(Collected data entries)

● ● ● ● ●

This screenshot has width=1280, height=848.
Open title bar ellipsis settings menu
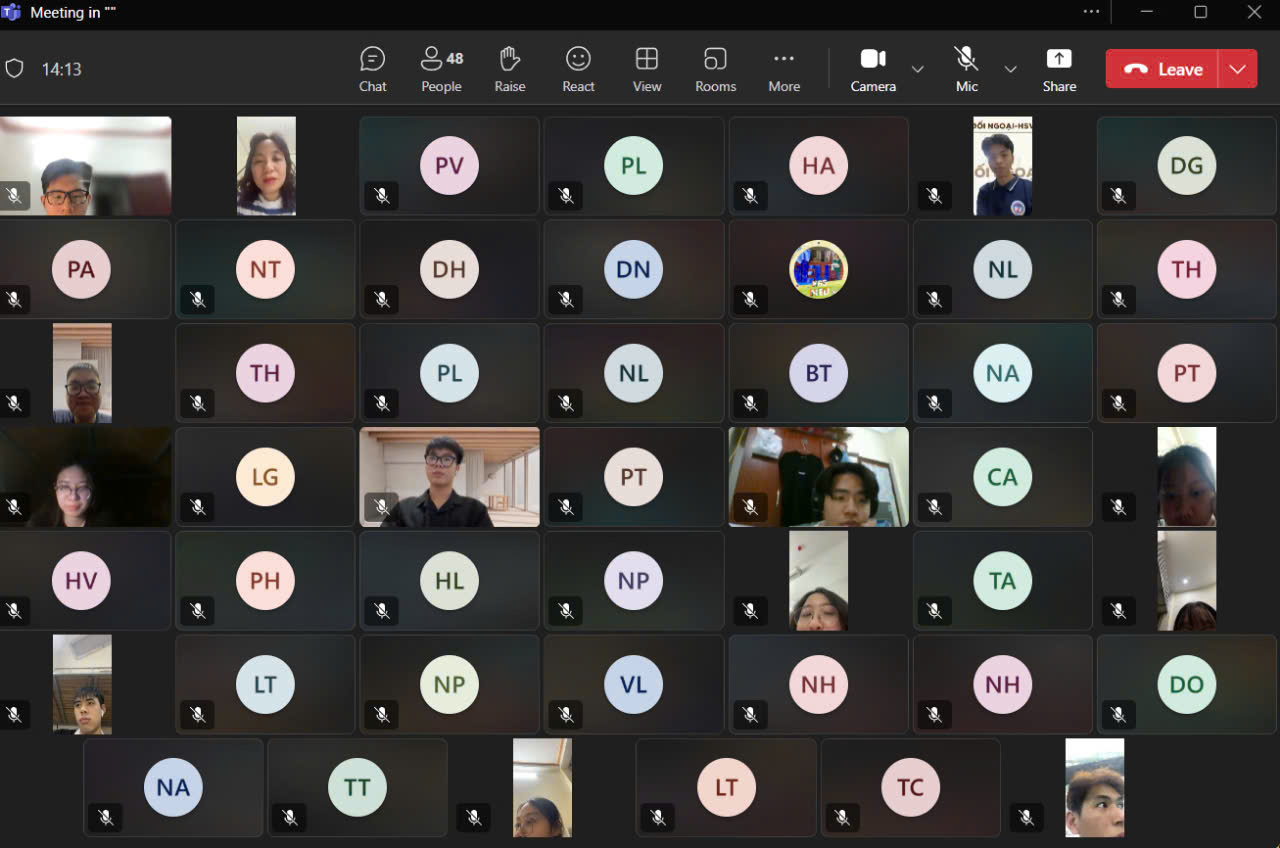tap(1091, 12)
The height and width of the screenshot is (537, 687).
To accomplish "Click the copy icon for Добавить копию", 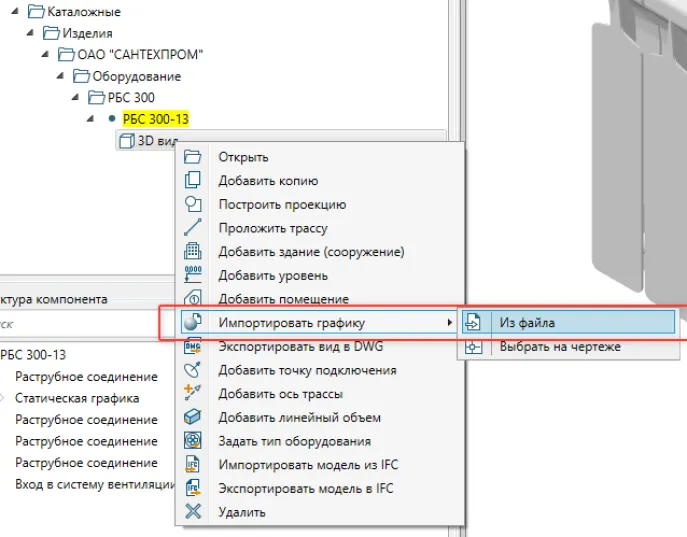I will tap(194, 181).
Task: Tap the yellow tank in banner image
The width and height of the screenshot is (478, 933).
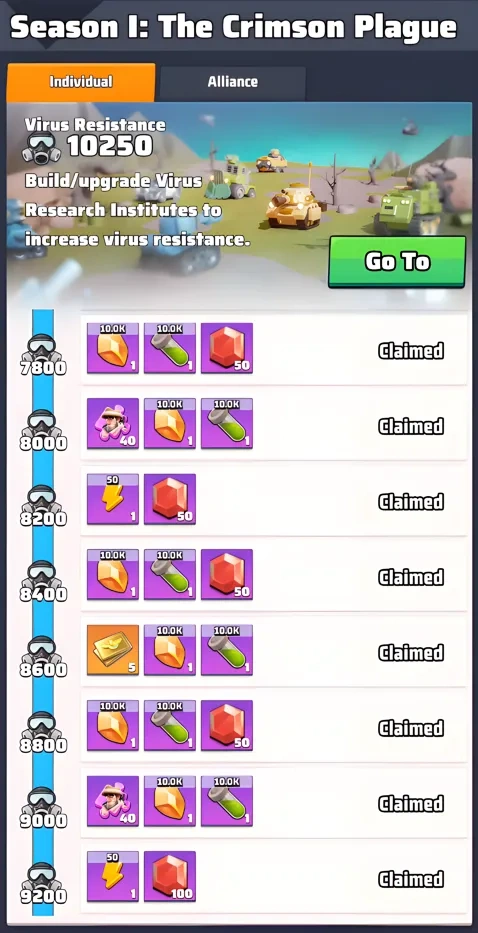Action: (x=293, y=206)
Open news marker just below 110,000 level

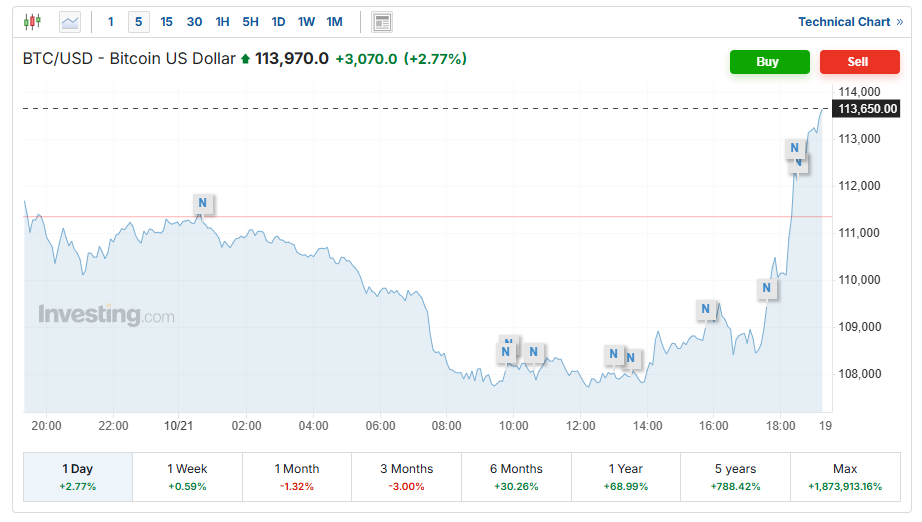tap(766, 289)
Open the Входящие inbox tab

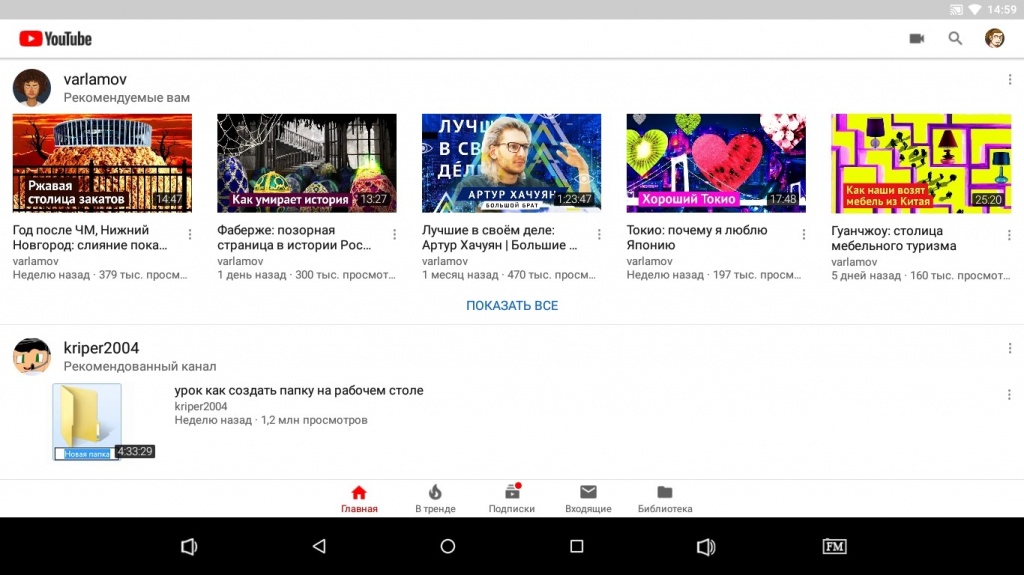[588, 498]
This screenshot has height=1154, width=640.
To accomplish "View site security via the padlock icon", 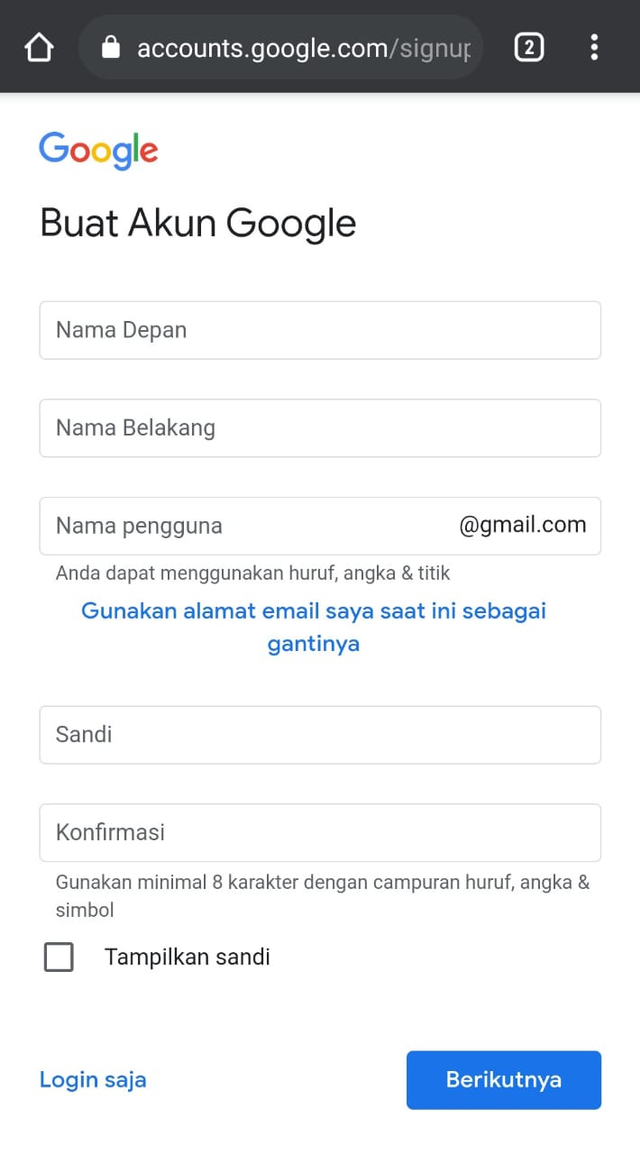I will tap(110, 46).
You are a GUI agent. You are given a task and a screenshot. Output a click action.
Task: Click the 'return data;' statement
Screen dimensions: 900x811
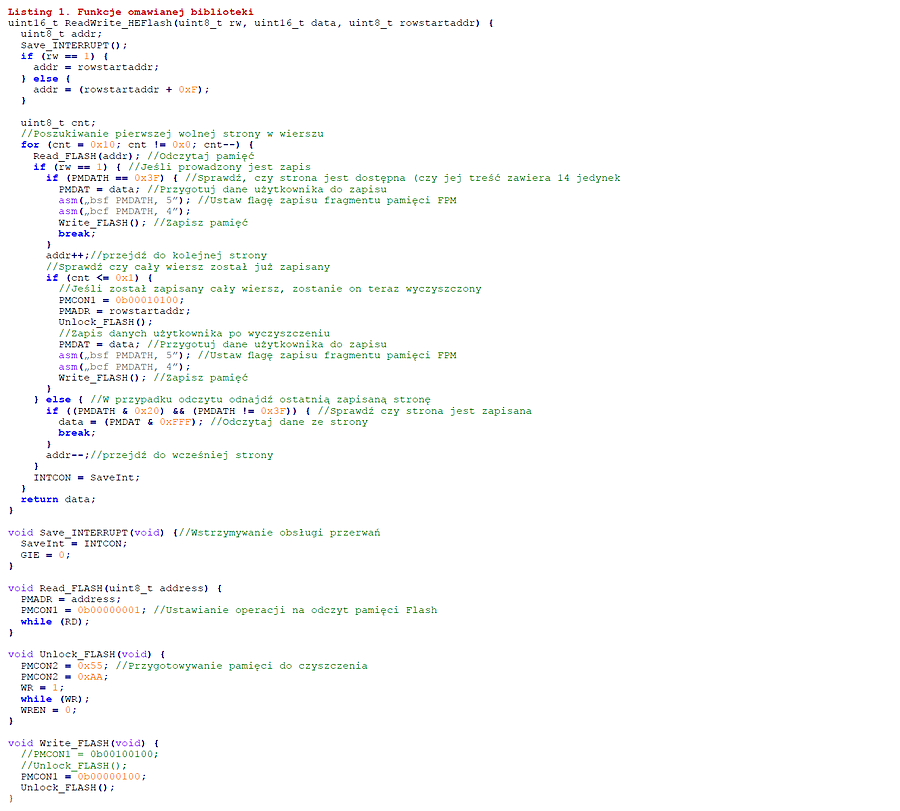58,499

● ● ● ● ●

What to do:
Whenever the string "This" turns up in a line of the data, copy that line.

Reply to the task:
This screenshot has width=1280, height=848.
This screenshot has height=1154, width=640.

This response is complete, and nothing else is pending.